Records START

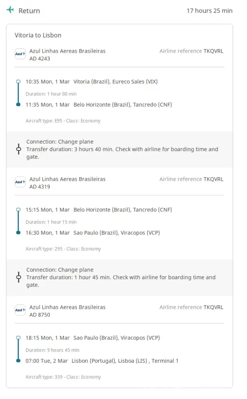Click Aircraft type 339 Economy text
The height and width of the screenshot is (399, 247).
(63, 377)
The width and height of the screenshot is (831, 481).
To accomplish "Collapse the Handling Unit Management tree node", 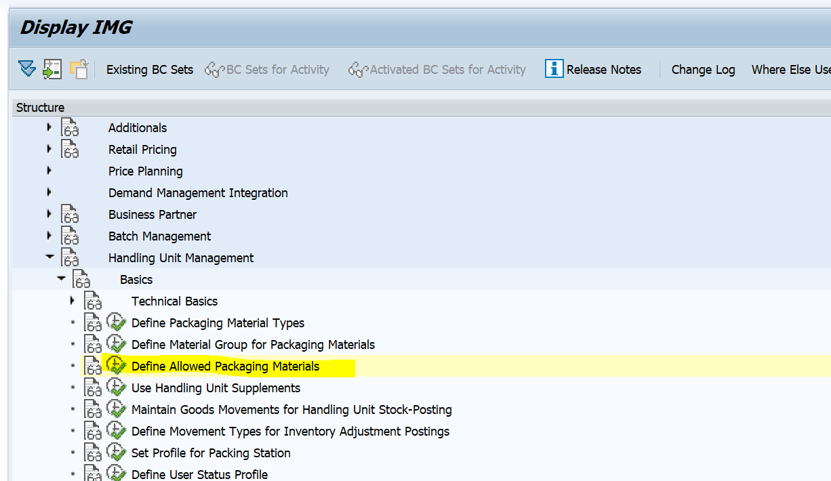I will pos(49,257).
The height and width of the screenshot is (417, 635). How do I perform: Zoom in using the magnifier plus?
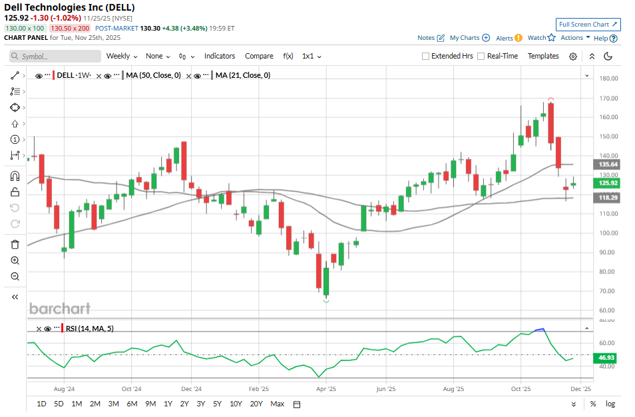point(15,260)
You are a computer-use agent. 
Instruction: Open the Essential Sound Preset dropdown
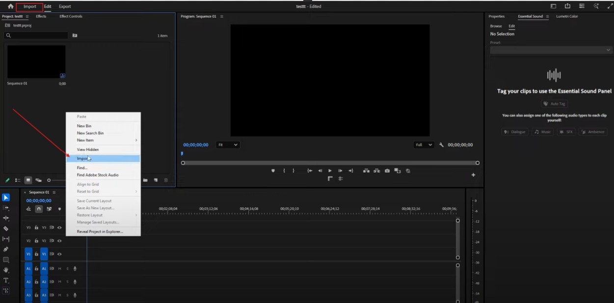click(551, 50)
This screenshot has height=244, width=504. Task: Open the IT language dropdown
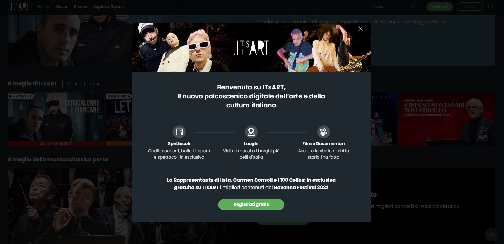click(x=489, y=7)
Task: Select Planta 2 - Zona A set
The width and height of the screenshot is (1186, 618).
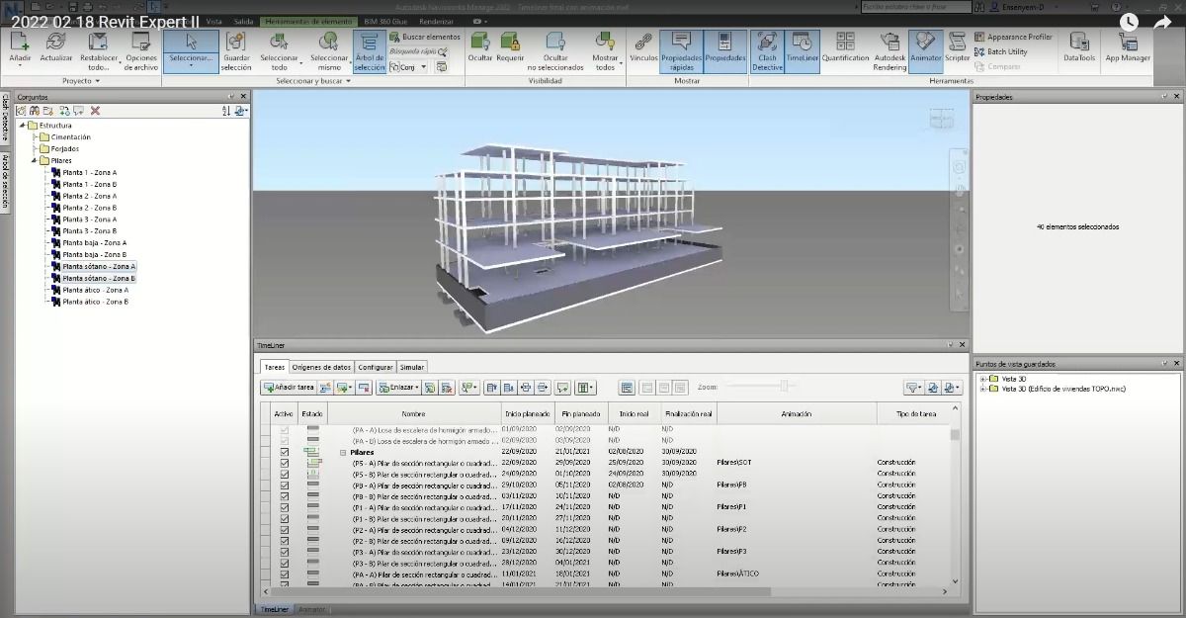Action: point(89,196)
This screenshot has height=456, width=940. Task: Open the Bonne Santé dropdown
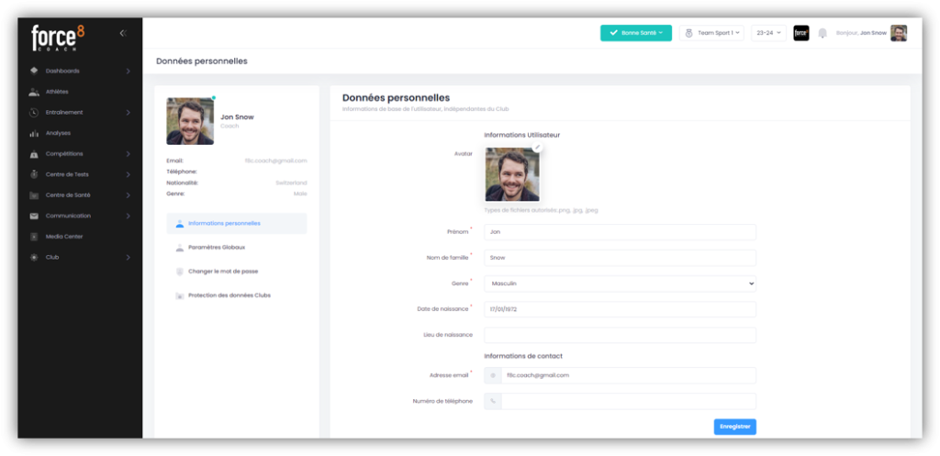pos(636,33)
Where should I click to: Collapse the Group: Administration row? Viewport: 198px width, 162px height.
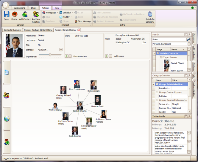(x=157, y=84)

Records END
Records START

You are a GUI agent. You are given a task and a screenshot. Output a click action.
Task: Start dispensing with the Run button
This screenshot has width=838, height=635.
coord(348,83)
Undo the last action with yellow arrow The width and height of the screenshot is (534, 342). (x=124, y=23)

Records END

• Assigned task: Lines above containing "with": give their number only.

• Solution to the exercise: 2